▸ Directions:
Transcribe the stretch of entries below from the line with "Viewport: 993px width, 734px height." through the line with "Open the RSSI filter panel", exactly and with both ends included; leave out all other lines.

▸ Supplied material:
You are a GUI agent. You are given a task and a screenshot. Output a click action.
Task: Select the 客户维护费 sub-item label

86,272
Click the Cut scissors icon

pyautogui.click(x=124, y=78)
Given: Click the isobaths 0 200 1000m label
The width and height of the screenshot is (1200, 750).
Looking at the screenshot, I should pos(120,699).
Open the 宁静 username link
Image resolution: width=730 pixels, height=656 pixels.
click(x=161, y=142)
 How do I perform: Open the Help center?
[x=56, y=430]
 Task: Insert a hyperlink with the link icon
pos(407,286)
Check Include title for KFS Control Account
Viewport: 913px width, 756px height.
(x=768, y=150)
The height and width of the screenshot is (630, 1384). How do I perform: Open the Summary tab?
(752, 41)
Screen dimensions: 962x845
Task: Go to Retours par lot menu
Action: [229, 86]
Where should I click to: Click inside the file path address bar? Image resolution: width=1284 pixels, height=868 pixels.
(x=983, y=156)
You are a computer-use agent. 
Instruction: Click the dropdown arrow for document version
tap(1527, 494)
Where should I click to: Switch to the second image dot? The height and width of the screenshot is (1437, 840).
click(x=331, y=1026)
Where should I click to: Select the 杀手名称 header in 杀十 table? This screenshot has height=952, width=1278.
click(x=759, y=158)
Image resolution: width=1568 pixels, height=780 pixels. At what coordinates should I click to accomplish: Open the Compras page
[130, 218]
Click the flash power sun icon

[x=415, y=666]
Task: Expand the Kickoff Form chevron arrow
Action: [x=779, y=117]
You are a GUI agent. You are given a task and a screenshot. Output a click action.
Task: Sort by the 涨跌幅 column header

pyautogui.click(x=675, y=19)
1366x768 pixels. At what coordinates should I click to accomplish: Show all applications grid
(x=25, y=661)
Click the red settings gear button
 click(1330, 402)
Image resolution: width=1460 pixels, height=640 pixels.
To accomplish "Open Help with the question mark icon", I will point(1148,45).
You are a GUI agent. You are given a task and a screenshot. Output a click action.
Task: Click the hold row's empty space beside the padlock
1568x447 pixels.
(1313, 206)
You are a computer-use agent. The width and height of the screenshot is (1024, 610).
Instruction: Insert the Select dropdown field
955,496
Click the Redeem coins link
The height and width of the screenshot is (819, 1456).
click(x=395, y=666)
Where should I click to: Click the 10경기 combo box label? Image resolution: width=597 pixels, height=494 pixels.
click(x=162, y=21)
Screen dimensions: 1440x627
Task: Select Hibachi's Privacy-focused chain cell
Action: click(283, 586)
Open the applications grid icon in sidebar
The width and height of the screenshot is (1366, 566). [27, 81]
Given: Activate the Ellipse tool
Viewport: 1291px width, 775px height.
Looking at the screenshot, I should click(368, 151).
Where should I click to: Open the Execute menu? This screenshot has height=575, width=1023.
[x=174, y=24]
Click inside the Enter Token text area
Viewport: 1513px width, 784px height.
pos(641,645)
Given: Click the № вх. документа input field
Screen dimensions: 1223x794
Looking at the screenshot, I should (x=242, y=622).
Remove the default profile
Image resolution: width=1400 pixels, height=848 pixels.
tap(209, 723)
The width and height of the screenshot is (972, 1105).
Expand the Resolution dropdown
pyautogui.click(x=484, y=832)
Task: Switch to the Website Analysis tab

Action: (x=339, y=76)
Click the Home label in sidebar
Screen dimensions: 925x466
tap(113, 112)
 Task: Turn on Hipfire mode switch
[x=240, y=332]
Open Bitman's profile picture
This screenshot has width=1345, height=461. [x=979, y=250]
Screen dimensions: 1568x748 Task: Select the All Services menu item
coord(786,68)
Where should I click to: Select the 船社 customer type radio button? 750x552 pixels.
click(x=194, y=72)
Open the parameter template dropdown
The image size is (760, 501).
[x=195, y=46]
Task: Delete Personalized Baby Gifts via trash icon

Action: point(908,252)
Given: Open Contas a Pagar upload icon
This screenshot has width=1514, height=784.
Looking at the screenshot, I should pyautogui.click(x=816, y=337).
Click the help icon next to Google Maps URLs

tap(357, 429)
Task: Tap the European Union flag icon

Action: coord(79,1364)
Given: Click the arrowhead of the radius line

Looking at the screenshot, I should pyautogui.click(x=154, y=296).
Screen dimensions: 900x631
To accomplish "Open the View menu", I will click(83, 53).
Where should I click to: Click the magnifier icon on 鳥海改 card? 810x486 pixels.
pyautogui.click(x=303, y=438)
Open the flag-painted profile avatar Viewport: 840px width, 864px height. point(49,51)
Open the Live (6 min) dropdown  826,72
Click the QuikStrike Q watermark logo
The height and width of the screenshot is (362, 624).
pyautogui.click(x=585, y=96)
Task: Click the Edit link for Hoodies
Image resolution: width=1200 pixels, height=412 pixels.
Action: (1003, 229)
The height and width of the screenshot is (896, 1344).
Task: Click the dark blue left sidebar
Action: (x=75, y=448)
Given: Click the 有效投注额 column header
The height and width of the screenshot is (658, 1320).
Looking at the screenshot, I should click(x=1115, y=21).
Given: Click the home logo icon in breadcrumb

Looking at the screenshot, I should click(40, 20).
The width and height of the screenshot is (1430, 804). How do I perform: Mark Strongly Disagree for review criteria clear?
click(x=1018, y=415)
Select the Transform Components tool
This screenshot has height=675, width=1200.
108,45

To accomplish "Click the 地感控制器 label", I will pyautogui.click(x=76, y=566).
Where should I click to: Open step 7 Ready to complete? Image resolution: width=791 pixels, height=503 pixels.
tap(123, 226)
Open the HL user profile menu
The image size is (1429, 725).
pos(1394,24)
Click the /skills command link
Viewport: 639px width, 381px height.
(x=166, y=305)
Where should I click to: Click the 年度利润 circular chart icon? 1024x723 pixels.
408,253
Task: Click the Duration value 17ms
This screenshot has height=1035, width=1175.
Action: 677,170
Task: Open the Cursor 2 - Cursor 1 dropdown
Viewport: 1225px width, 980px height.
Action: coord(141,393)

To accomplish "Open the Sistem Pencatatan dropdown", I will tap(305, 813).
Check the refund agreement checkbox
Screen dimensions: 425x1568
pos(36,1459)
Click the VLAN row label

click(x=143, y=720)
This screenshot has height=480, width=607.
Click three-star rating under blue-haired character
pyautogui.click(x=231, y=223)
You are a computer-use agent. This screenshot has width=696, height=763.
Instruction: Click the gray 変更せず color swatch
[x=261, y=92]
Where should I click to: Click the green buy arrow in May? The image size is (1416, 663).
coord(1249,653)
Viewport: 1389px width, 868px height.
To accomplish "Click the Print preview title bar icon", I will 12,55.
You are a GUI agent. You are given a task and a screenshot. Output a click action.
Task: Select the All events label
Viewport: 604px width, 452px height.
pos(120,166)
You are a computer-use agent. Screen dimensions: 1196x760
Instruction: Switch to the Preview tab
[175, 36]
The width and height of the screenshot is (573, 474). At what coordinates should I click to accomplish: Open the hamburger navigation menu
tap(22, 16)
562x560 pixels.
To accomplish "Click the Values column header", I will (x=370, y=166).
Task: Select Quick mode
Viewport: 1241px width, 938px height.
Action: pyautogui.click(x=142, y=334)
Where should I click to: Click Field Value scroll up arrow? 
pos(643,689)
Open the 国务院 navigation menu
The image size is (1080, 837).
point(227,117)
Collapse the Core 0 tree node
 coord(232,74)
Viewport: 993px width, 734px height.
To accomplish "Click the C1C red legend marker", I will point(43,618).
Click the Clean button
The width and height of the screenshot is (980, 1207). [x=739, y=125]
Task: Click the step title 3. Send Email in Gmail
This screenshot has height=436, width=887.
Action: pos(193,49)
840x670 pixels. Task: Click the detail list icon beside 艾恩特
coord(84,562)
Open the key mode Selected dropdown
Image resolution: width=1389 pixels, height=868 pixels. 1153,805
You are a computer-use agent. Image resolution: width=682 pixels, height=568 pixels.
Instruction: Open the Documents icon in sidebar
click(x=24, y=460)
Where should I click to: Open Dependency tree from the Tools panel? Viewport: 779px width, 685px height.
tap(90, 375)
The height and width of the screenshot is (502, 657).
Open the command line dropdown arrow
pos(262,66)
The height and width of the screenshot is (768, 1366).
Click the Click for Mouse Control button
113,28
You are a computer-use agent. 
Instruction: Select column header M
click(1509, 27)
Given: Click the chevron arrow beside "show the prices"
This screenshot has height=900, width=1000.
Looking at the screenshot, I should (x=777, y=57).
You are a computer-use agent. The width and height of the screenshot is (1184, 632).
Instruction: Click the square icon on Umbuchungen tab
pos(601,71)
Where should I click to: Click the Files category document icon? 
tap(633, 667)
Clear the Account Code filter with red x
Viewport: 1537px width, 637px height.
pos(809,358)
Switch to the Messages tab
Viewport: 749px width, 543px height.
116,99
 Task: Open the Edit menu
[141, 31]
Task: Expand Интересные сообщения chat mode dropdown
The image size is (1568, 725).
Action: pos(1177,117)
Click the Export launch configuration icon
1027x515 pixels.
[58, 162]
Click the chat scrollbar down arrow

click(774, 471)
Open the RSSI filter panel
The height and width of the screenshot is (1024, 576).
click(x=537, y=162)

▸ Solved exercise:
Viewport: 993px width, 734px height.
To accomplish "Click the C1C red legend marker", I will point(43,618).
Click the Clean button
The width and height of the screenshot is (980, 1207). [x=739, y=125]
Task: Click the step title 3. Send Email in Gmail
This screenshot has height=436, width=887.
Action: pos(193,49)
840x670 pixels. Task: Click the detail list icon beside 艾恩特
coord(84,562)
Open the key mode Selected dropdown
Image resolution: width=1389 pixels, height=868 pixels. 1153,805
You are a computer-use agent. Image resolution: width=682 pixels, height=568 pixels.
Instruction: Open the Documents icon in sidebar
click(x=24, y=460)
Where should I click to: Open Dependency tree from the Tools panel? Viewport: 779px width, 685px height.
tap(90, 375)
The height and width of the screenshot is (502, 657).
Open the command line dropdown arrow
pos(262,66)
The height and width of the screenshot is (768, 1366).
Click the Click for Mouse Control button
113,28
You are a computer-use agent. 
Instruction: Select column header M
click(1509, 27)
Given: Click the chevron arrow beside "show the prices"
This screenshot has height=900, width=1000.
Looking at the screenshot, I should (x=777, y=57).
You are a computer-use agent. The width and height of the screenshot is (1184, 632).
Instruction: Click the square icon on Umbuchungen tab
pos(601,71)
Where should I click to: Click the Files category document icon? 
tap(633, 667)
Clear the Account Code filter with red x
Viewport: 1537px width, 637px height.
pos(809,358)
Switch to the Messages tab
Viewport: 749px width, 543px height.
116,99
 Task: Open the Edit menu
[141, 31]
Task: Expand Интересные сообщения chat mode dropdown
The image size is (1568, 725).
Action: pos(1177,117)
Click the Export launch configuration icon
1027x515 pixels.
[58, 162]
Click the chat scrollbar down arrow

click(774, 471)
Open the RSSI filter panel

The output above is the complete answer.